Statistics Canada Study: Labour market participation of immigrant and Canadian-born wives, 2006 to 2014
January 7, 2016
By Northumberland View |
Immigrant wives participate less often in the labour market than Canadian-born wives, and about half of the observed difference is attributable to socioeconomic characteristics, according to a new study.
From 2006 to 2014, 76% of immigrant wives―landed immigrant women aged 25 to 54 living with employed immigrant men in the same age group―participated in the Canadian labour force. The corresponding proportion for their Canadian-born counterparts was 11 percentage points higher at 87%.
Two factors account for about half of this difference.
Immigrant wives generally come from countries where the labour market participation of women is lower than that of men. In addition, immigrant wives tend to have larger families than their Canadian-born counterparts.

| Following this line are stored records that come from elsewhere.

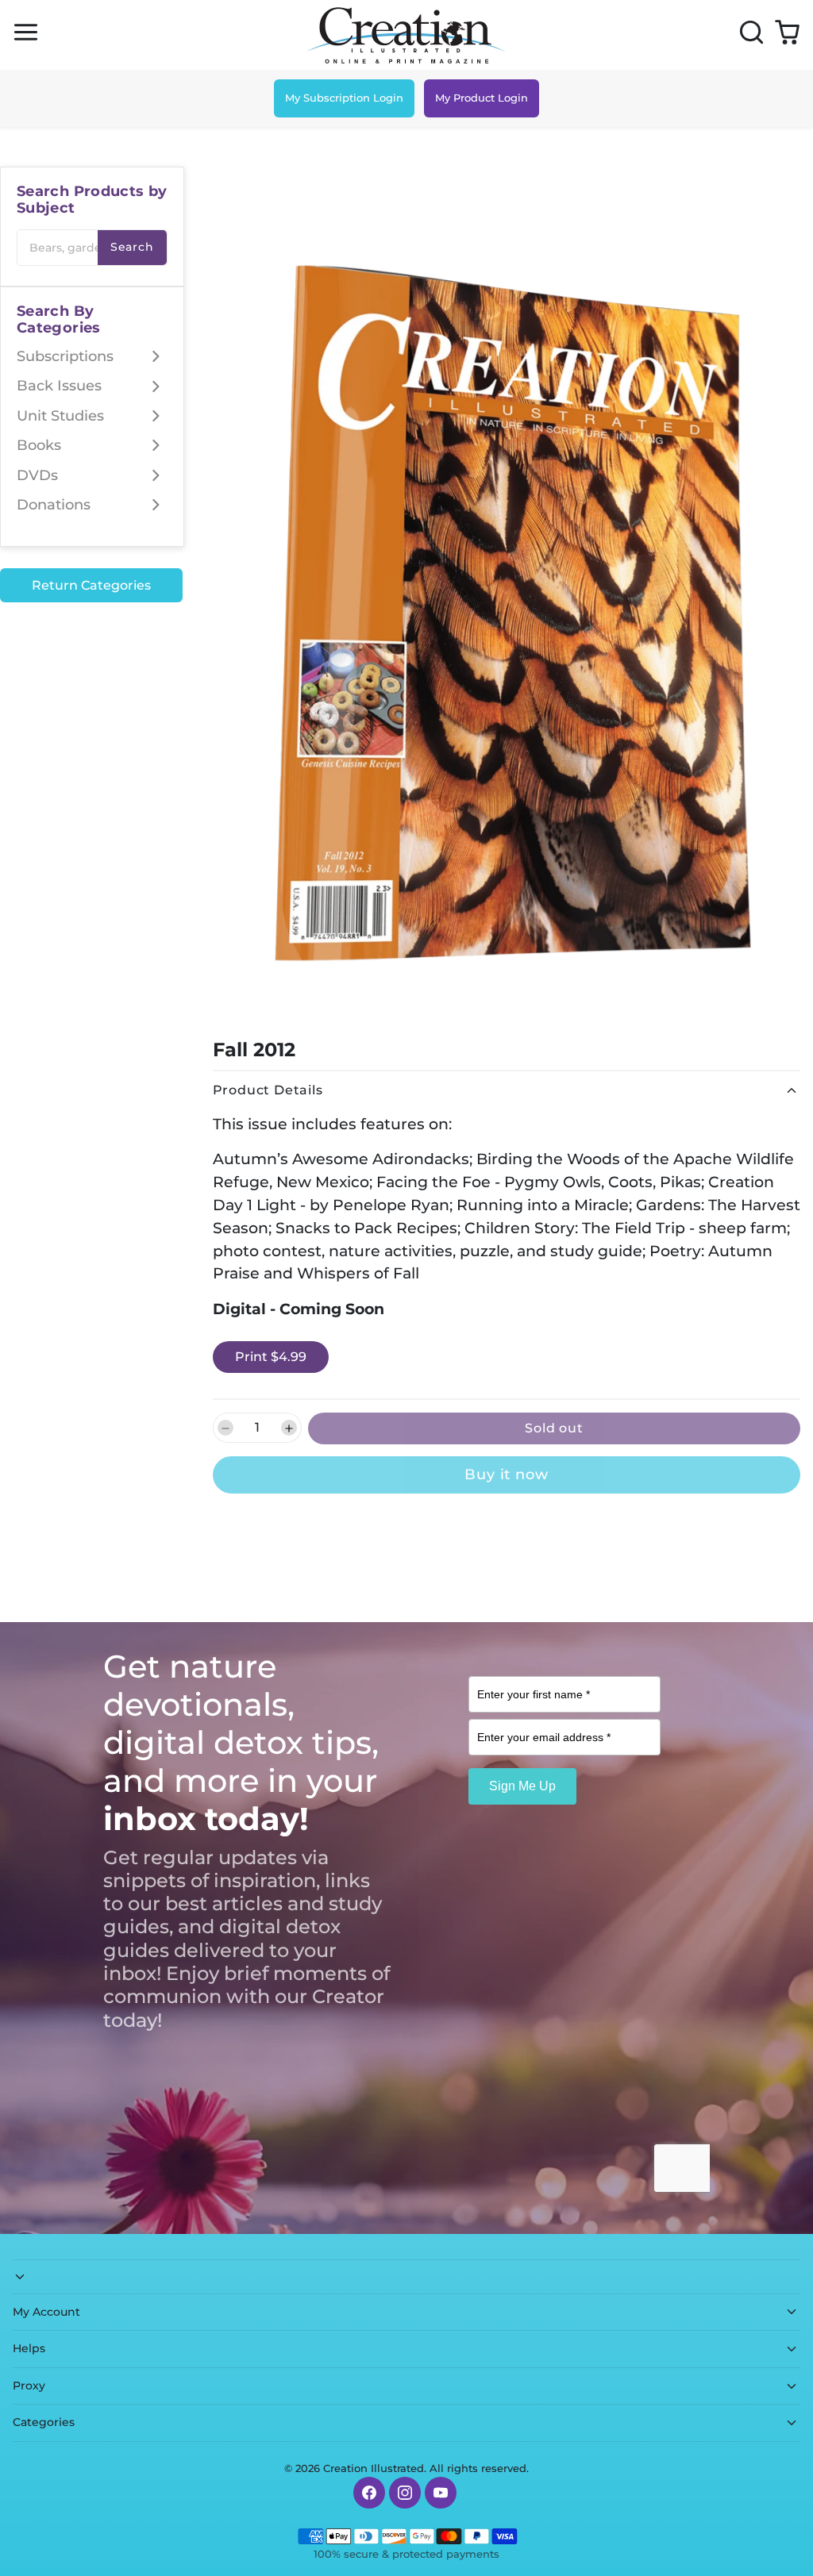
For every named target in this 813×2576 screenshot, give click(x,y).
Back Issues (59, 385)
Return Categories (91, 585)
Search (132, 247)
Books (39, 445)
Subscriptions (65, 356)
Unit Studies (60, 416)
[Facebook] (369, 2493)
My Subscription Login (344, 97)
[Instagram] (405, 2493)
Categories (44, 2422)
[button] (26, 32)
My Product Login (481, 97)
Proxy (29, 2385)
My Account (46, 2312)
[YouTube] (441, 2493)
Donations (54, 504)
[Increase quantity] (289, 1428)
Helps (29, 2348)
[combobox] (92, 247)
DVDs (37, 475)
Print (270, 1356)
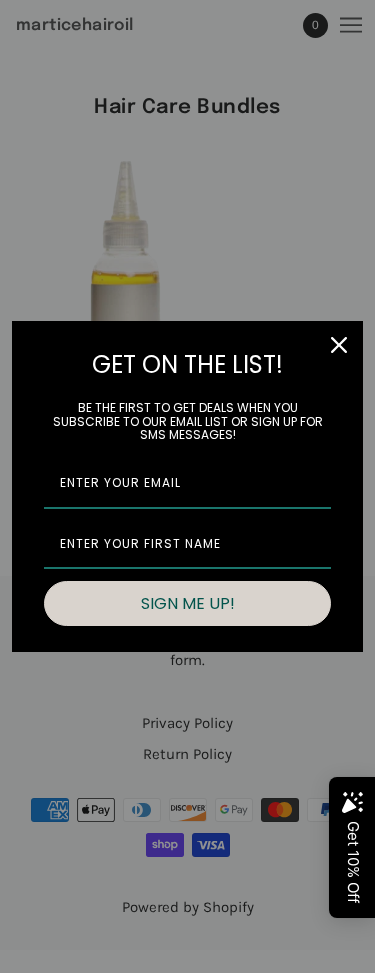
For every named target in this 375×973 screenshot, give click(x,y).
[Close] (339, 345)
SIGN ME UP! (188, 603)
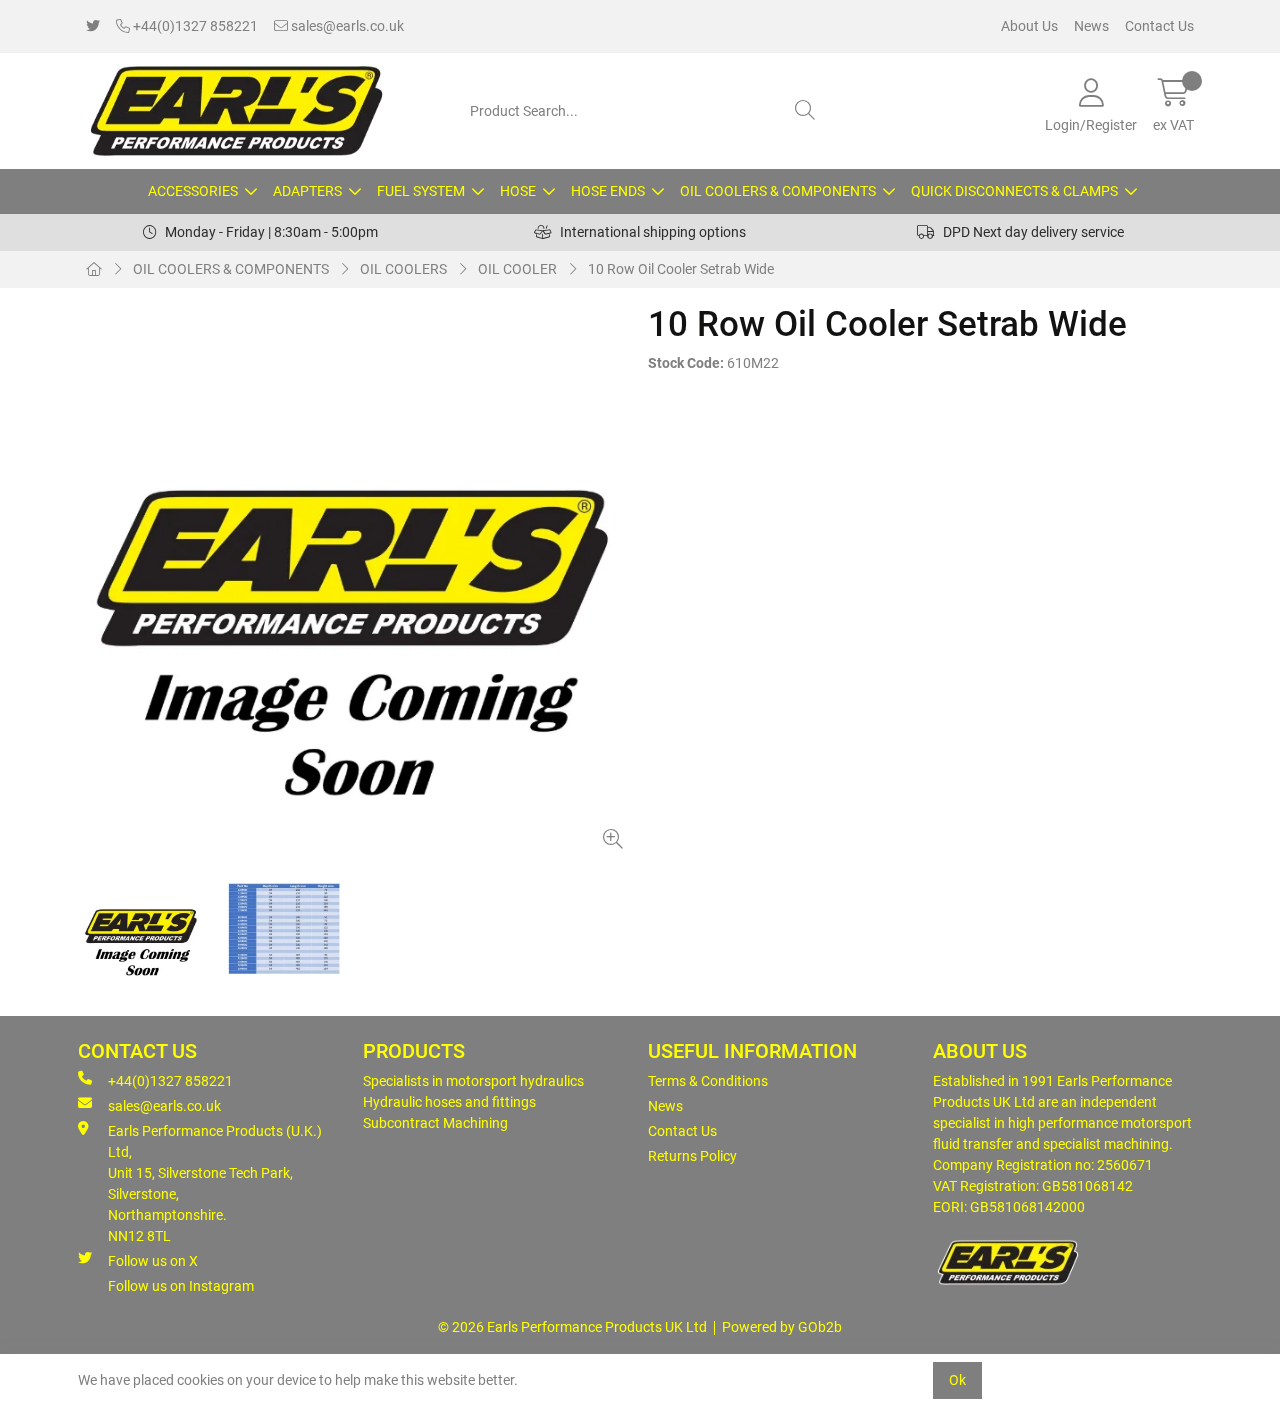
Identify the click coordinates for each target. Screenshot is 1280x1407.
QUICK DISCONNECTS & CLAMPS (1014, 191)
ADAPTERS (307, 191)
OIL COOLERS (403, 269)
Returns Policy (692, 1156)
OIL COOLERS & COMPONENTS (778, 191)
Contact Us (1159, 26)
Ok (957, 1380)
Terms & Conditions (708, 1081)
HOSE (518, 191)
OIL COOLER (517, 269)
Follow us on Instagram (181, 1286)
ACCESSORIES (193, 191)
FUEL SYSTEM (421, 191)
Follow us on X (153, 1261)
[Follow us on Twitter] (93, 26)
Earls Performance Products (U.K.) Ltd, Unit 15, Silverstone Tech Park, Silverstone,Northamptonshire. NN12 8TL (215, 1183)
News (1091, 26)
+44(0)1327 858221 (194, 26)
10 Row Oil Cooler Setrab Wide (681, 269)
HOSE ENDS (608, 191)
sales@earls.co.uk (346, 26)
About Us (1029, 26)
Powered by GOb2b (782, 1327)
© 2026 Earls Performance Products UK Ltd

When country-level female-to-male labour market participation ratios are taken into account, the difference in labour force participation between immigrant wives and Canadian-born wives declines from 11 percentage points to 6 percentage points. When family size is also taken into account, the difference declines to 5 percentage points.
None of the difference can be traced to other factors, such as the age and education of husbands and wives, the wages and employment status of husbands, the family’s place of residence, or the number of other family members with employment.
In addition to wage differences between immigrant and Canadian-born workers, the lower rates of labour market participation among immigrant wives help explain why immigrant families generally have lower income than their Canadian-born counterparts.